* WHAT THIS EXERCISE ASKS *
A. List every distinct calendar date that appears in the court opinion, one per line.
B. Summarize the court opinion in two sentences.
C. Resume the court opinion after its final sentence.

* DOCUMENT SEGMENT *
------------------------------------------------------------

IN THE UNITED STATES DISTRICT COURT FOR THE NORTHERN DISTRICT OF ILLINOIS EASTERN DIVISION
February 11, 2008
DELORES DUPREE, PLAINTIFF,
GREYHOUND LINES, INC. AND DELTA BUS LINES, DEFENDANTS.
The opinion of the court was delivered by: Robert M. Dow, Jr. United States District Judge
MEMORANDUM OPINION AND ORDER
This matter is before the Court on Defendant Delta Bus Lines' Motion to Dismiss [DE 8] for lack of personal jurisdiction, filed on July 11, 2007. For the following reasons, the Court grants Delta Bus Lines' Motion to Dismiss [DE 8].
On April 11, 2007, Delores Dupree, a resident of Illinois, filed a single-count Complaint against Greyhound Lines, Inc. ("Greyhound") and Delta Bus Lines ("Delta") in the Circuit Court of Cook County, Illinois, alleging general negligence arising out of a motor vehicle accident. On June 22, 2007, Delta removed the action to this Court, and on July 11, 2007, Delta moved to dismiss Plaintiff's Complaint pursuant to Rule 12(b)(2) of the Federal Rules of Civil Procedure for lack of personal jurisdiction According to the allegations in Plaintiff's Complaint, on July 30, 2005, Ms. Dupree was traveling through Tennessee, as a passenger on a bus driven by Willie Kemp, when the bus collided with a car. Dupree alleges that on July 30, 2005, and for a long time prior to that date, Greyhound and Delta were common carriers in the business of transporting passengers and that Willie Kemp was an "agent and servant" of Defendants Greyhound and Delta. She does not allege which company employed Kemp, nor does she allege who owned and operated the bus on which she was riding when the accident occurred.

------------------------------------------------------------

* INFORMATION PROVIDED *
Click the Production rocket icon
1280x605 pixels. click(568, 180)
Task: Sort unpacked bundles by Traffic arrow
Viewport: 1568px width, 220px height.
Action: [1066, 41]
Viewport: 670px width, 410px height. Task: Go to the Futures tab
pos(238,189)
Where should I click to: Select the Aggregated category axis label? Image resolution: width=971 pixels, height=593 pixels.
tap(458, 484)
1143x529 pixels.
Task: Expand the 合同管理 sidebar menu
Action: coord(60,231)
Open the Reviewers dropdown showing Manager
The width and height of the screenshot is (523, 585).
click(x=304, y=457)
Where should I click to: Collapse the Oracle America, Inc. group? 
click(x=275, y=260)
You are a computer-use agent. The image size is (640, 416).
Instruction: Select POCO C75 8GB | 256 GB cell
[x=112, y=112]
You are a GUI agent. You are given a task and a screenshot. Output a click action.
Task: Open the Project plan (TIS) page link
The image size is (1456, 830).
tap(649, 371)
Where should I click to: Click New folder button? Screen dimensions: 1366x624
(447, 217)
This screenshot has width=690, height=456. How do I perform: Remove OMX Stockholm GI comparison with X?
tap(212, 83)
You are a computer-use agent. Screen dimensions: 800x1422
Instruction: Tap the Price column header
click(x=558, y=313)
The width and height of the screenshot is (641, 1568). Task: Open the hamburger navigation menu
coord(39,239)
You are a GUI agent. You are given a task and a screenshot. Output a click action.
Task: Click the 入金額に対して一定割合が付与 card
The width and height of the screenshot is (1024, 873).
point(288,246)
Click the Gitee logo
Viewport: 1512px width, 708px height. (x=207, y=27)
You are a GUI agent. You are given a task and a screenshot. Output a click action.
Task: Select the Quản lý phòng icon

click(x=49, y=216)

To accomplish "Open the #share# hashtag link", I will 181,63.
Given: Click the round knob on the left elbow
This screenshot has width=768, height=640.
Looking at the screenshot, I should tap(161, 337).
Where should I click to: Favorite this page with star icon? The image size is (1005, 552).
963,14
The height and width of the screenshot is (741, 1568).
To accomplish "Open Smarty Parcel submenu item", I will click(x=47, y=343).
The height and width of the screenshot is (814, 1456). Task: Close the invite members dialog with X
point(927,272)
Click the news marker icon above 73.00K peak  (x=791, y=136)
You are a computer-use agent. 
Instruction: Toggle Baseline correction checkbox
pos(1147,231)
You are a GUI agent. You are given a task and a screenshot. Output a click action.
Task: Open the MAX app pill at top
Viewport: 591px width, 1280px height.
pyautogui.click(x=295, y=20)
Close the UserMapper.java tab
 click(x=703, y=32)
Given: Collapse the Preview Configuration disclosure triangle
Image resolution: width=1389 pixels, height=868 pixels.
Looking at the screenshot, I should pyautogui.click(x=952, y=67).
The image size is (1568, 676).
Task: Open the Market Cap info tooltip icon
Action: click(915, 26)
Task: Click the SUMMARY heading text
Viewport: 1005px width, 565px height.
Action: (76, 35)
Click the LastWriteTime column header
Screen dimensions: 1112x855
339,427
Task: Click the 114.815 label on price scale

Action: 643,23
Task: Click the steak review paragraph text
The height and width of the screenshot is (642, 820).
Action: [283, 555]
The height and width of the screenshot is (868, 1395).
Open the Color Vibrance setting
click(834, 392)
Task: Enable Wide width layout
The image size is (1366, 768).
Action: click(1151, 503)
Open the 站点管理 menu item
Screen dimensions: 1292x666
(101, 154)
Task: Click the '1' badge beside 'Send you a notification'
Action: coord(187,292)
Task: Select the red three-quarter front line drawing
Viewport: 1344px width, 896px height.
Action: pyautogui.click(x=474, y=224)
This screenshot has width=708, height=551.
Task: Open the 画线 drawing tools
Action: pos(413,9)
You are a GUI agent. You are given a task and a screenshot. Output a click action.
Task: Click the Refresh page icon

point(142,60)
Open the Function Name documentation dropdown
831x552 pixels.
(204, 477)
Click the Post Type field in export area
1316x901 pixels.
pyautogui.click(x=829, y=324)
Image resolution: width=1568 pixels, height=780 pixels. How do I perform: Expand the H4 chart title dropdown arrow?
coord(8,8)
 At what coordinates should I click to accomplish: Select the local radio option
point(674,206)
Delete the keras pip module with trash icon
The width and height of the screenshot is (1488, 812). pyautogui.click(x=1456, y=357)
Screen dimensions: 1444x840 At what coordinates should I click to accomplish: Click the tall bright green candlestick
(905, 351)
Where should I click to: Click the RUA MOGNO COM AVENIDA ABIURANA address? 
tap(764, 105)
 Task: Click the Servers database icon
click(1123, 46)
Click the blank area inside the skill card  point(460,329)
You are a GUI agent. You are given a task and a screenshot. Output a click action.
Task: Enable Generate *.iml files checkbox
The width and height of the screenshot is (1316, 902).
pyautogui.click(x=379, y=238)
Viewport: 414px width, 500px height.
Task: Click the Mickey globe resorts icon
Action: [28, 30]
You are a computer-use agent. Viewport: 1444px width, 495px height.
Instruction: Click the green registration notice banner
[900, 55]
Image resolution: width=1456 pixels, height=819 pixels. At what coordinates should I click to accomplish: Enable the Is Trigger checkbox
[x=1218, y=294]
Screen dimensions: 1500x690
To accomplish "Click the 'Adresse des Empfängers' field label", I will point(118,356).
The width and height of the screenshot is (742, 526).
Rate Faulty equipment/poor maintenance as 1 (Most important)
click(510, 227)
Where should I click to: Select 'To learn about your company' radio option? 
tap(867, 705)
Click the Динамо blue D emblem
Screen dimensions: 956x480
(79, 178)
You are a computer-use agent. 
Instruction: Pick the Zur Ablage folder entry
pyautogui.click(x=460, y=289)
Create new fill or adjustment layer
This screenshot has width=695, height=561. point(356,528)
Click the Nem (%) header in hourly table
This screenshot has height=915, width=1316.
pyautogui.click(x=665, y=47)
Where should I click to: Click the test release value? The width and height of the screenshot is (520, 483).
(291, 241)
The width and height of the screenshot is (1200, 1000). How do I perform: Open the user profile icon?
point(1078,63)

------------------------------------------------------------

* ANSWER SET *
A.
February 11, 2008
July 11, 2007
April 11, 2007
June 22, 2007
July 30, 2005

B. The court grants Delta Bus Lines' motion to dismiss, filed on July 11, 2007, for lack of personal jurisdiction in a negligence action that Illinois resident Delores Dupree brought against Greyhound Lines, Inc. and Delta and that Delta removed to federal court. Dupree alleges that on July 30, 2005, while she was a passenger on a bus driven by Willie Kemp in Tennessee, the bus collided with a car, but she does not allege which company employed Kemp or who owned and operated the bus.

C.
Dupree also alleges that she contracted with Greyhound, in Chicago, to transport her from Chicago to Mississippi. In her response to Delta's Motion to Dismiss, she attached a copy of her "RECEIPT & ITINERARY," demonstrating that on July 29, 2005, she purchased from Greyhound Lines, Inc. a round trip ticket from Chicago to Mississippi in the amount of $118.00. Dupree's travels took her from Chicago to Effingham, Illinois, from Effingham to Sikeston, Missouri, and from Sikeston to Memphis, Tennessee. There, she boarded a Delta bus bound for Greenville, Mississippi. From what the Court can glean from the parties' filings, it was on that leg of the trip that Dupree was injured.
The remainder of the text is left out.